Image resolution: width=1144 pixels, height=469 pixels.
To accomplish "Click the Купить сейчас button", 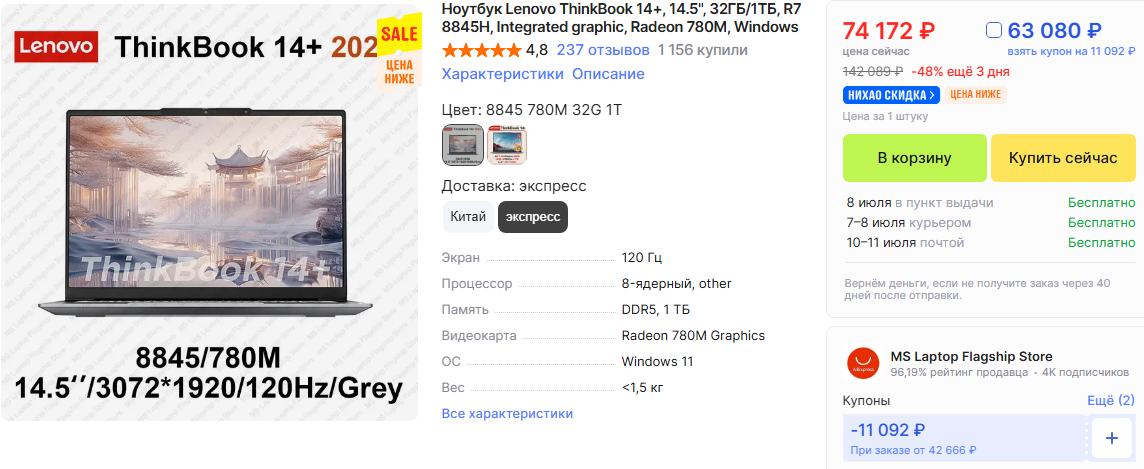I will click(1062, 158).
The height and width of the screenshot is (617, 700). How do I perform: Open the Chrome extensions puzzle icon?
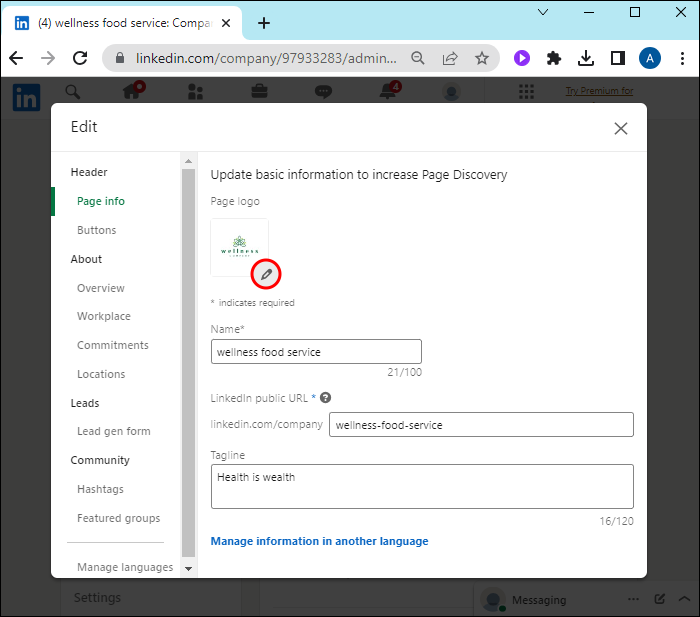tap(553, 58)
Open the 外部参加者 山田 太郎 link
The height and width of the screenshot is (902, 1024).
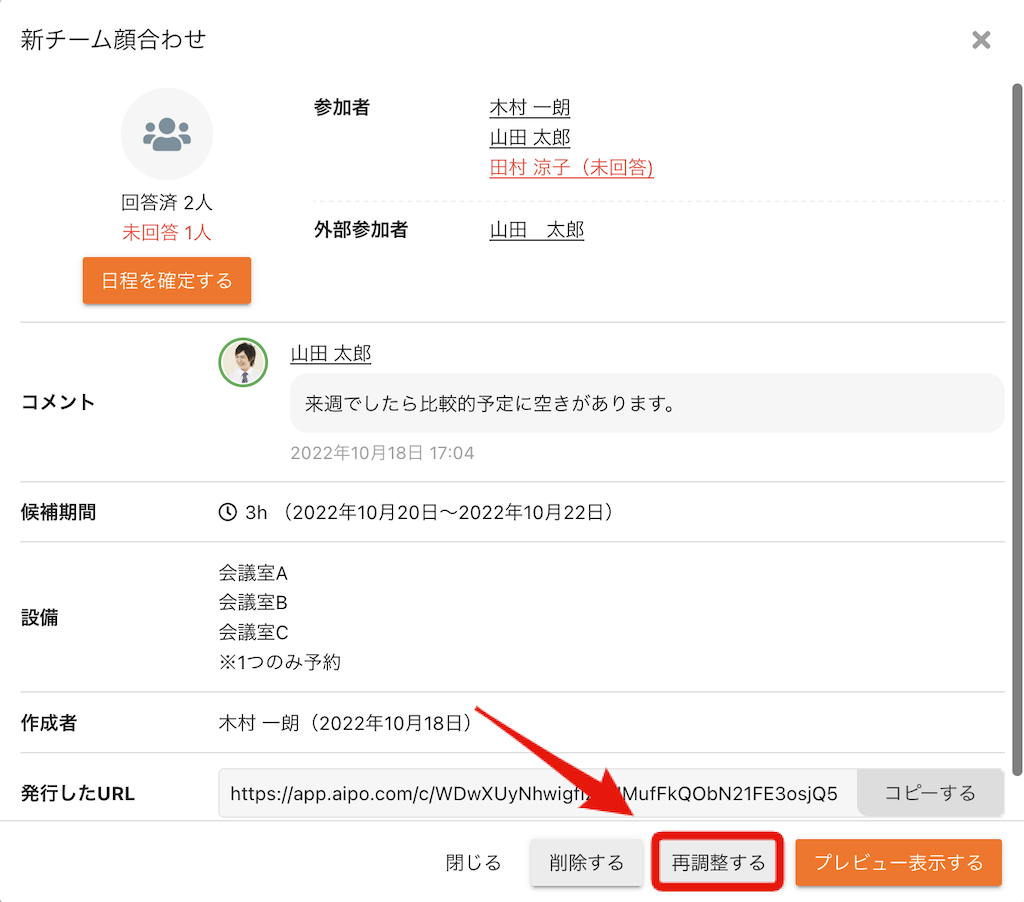(537, 230)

TASK STATEMENT: The lines wanted run from the line containing "The height and width of the screenshot is (902, 1024)." through the end of the entries; return them exactly, both ends included, and keep pictures out.

TASK RESULT:
The height and width of the screenshot is (902, 1024).
(537, 230)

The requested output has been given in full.